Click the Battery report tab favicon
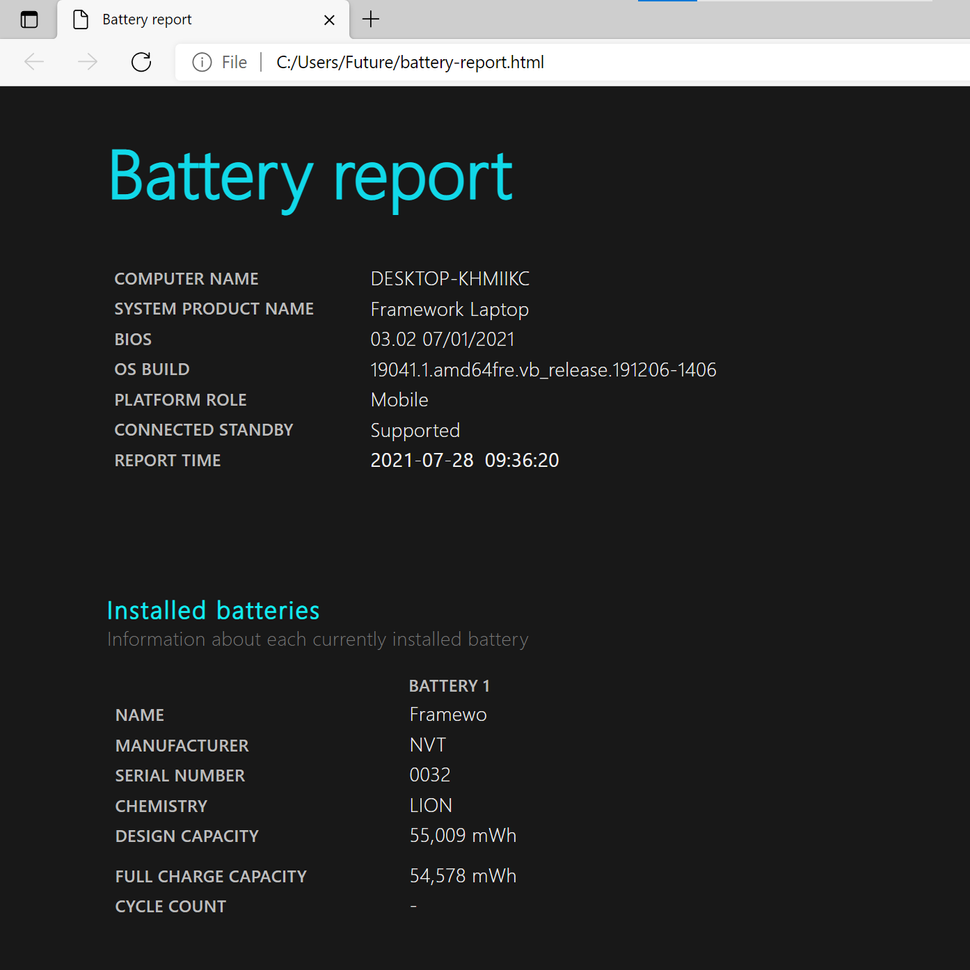The width and height of the screenshot is (970, 970). point(80,19)
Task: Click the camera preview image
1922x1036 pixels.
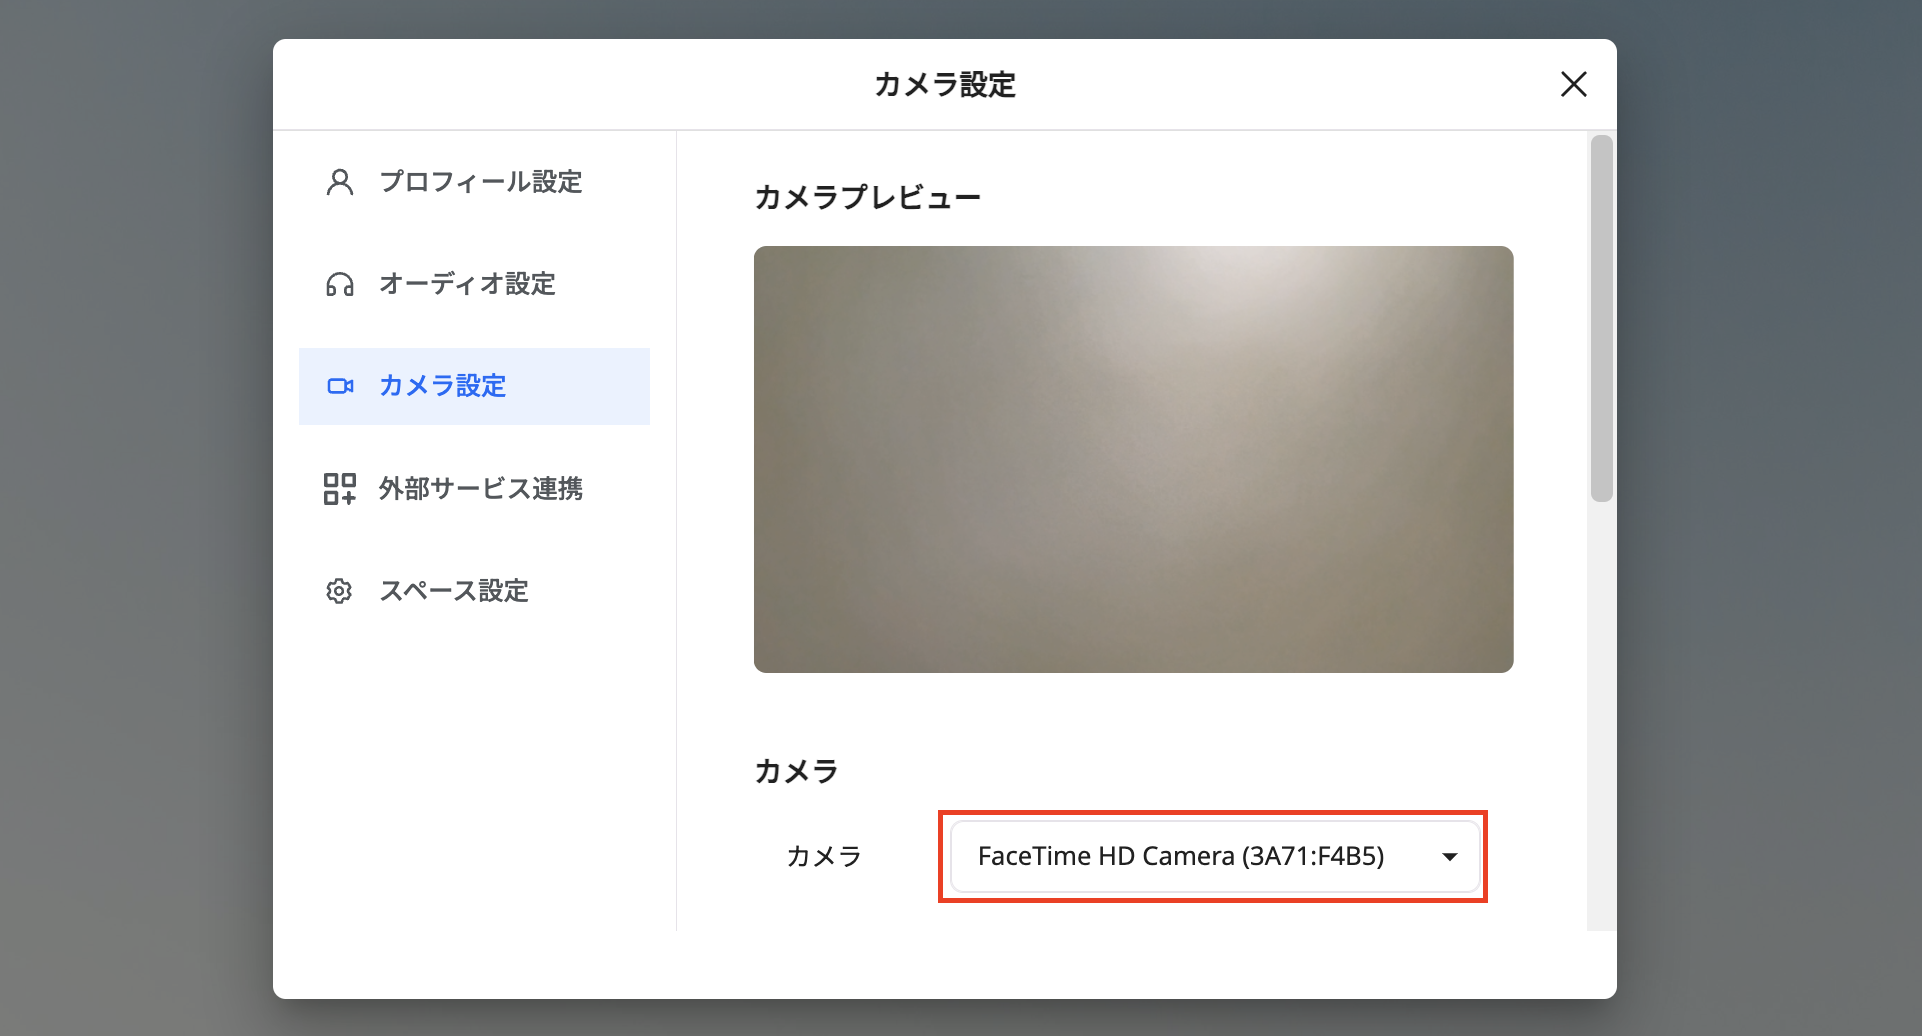Action: tap(1133, 459)
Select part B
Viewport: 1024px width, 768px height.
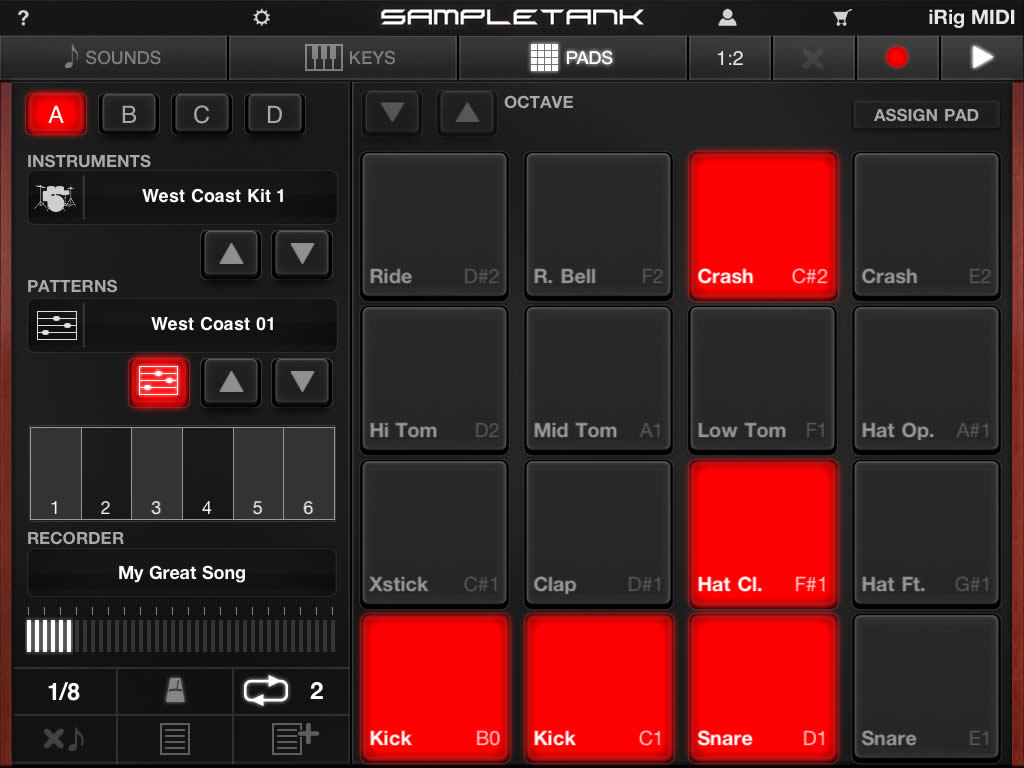129,115
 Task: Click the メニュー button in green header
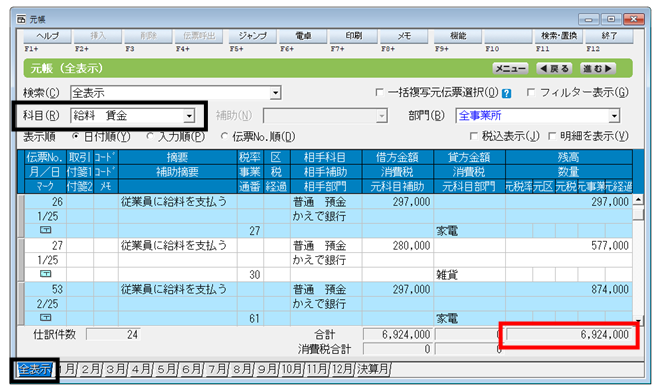click(510, 69)
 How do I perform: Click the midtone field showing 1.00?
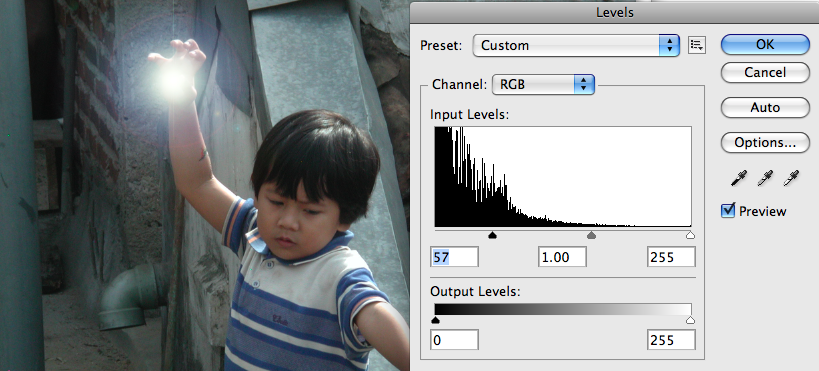click(x=562, y=257)
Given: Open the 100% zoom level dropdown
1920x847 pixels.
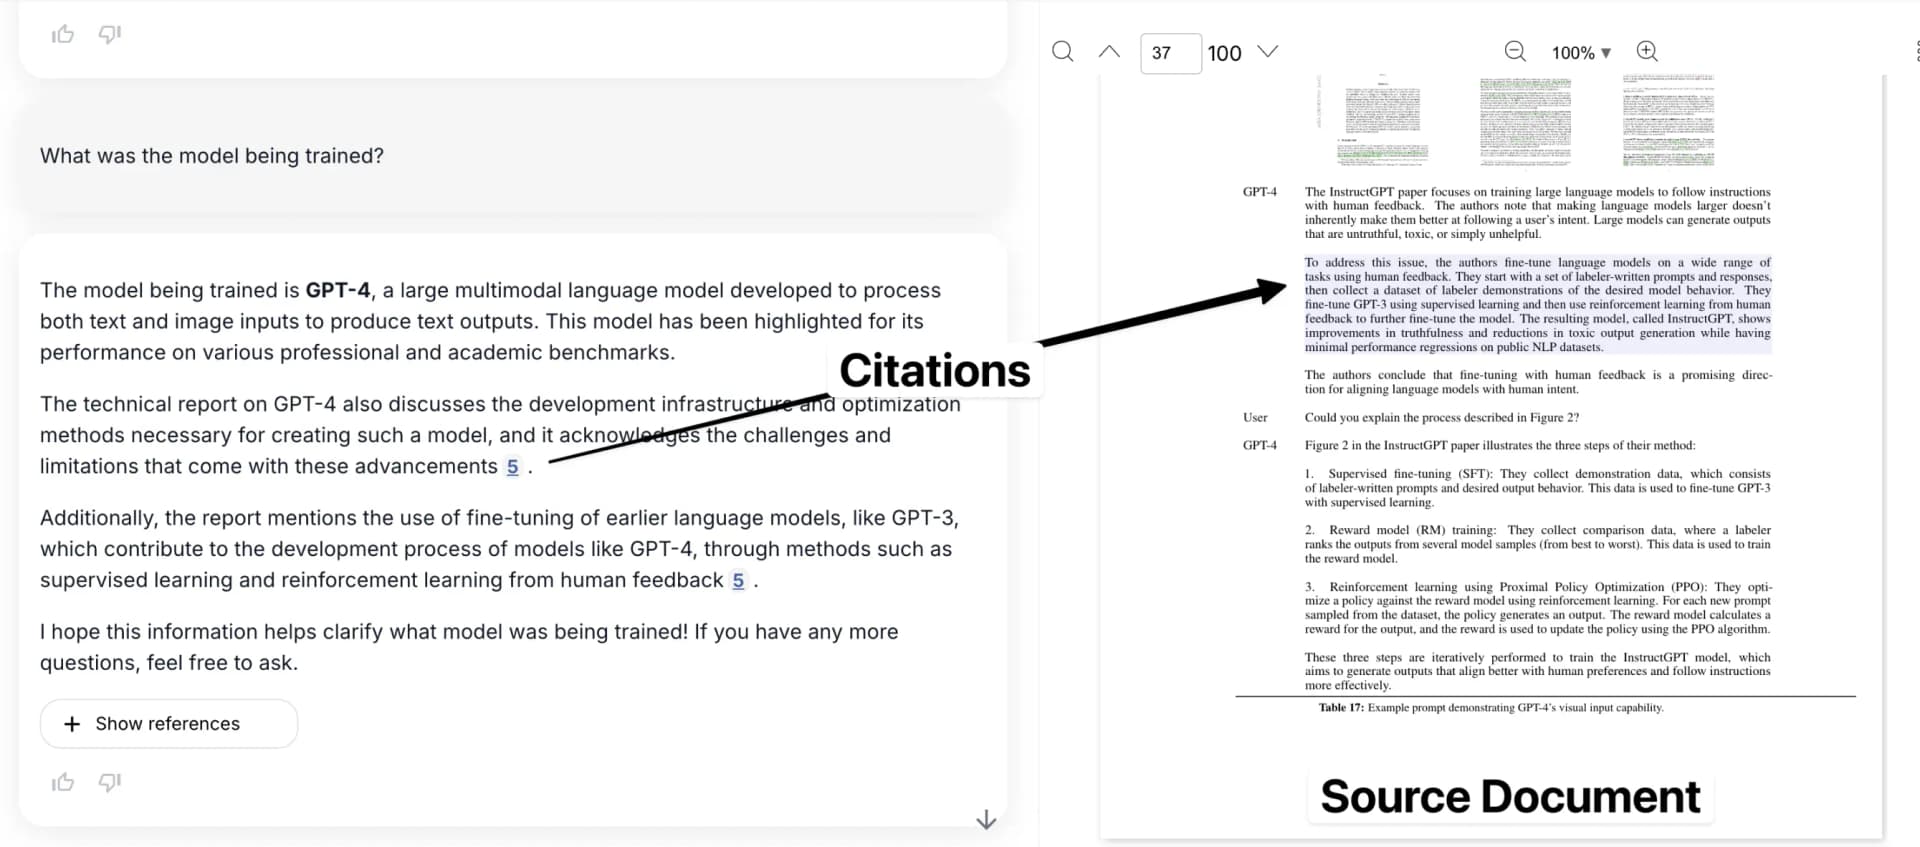Looking at the screenshot, I should point(1581,53).
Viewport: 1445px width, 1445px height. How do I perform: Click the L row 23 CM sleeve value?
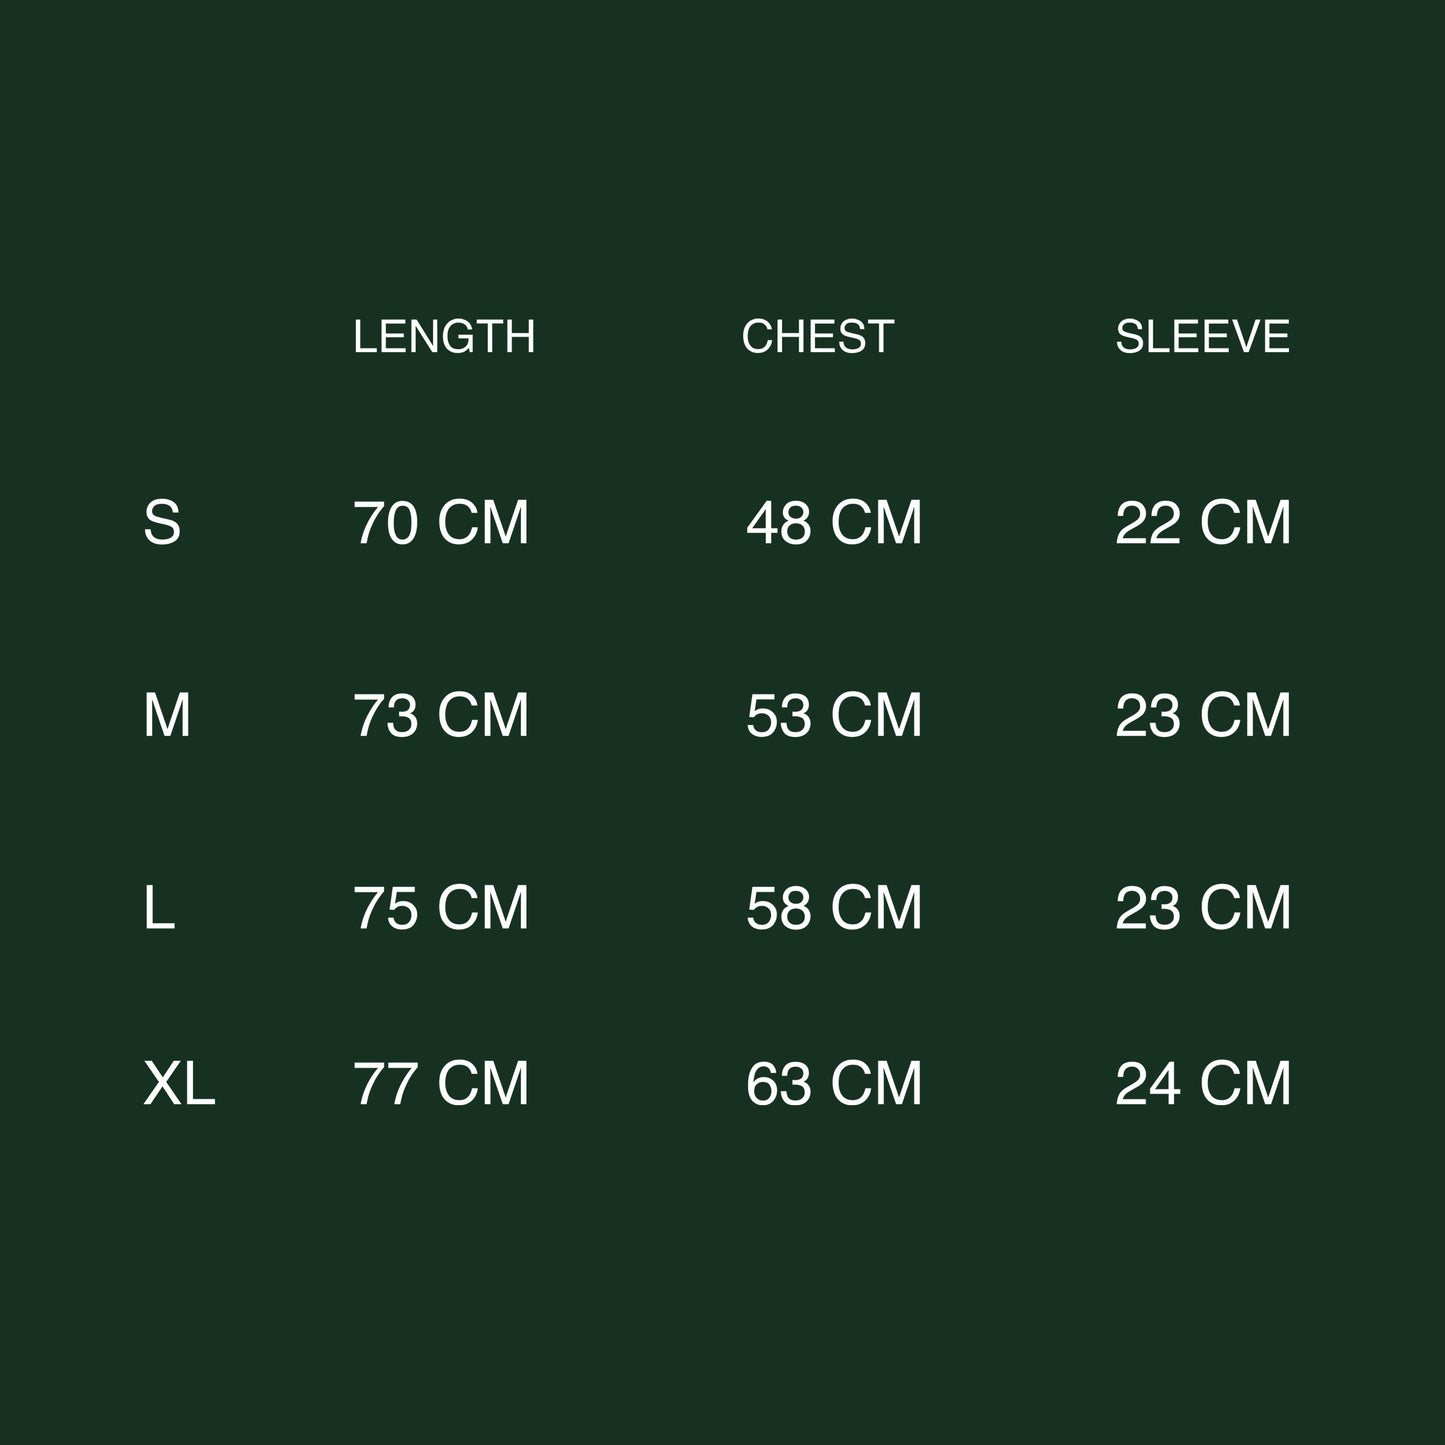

###

**Problem description:** With the pictures left out, write out exactly the lines from the line containing "Task: Click the camera preview image" through the last line of the entries above, both ends included, and no others.

**Output:**
Task: Click the camera preview image
1922x1036 pixels.
Action: tap(1133, 459)
Select part B
Viewport: 1024px width, 768px height.
129,115
 Task: Click the メニュー button in green header
click(510, 69)
 How do I perform: Click the midtone field showing 1.00?
click(x=562, y=257)
Given: Open the 100% zoom level dropdown
1920x847 pixels.
Looking at the screenshot, I should point(1581,53).
Viewport: 1445px width, 1445px height. How do I perform: Click the L row 23 CM sleeve value?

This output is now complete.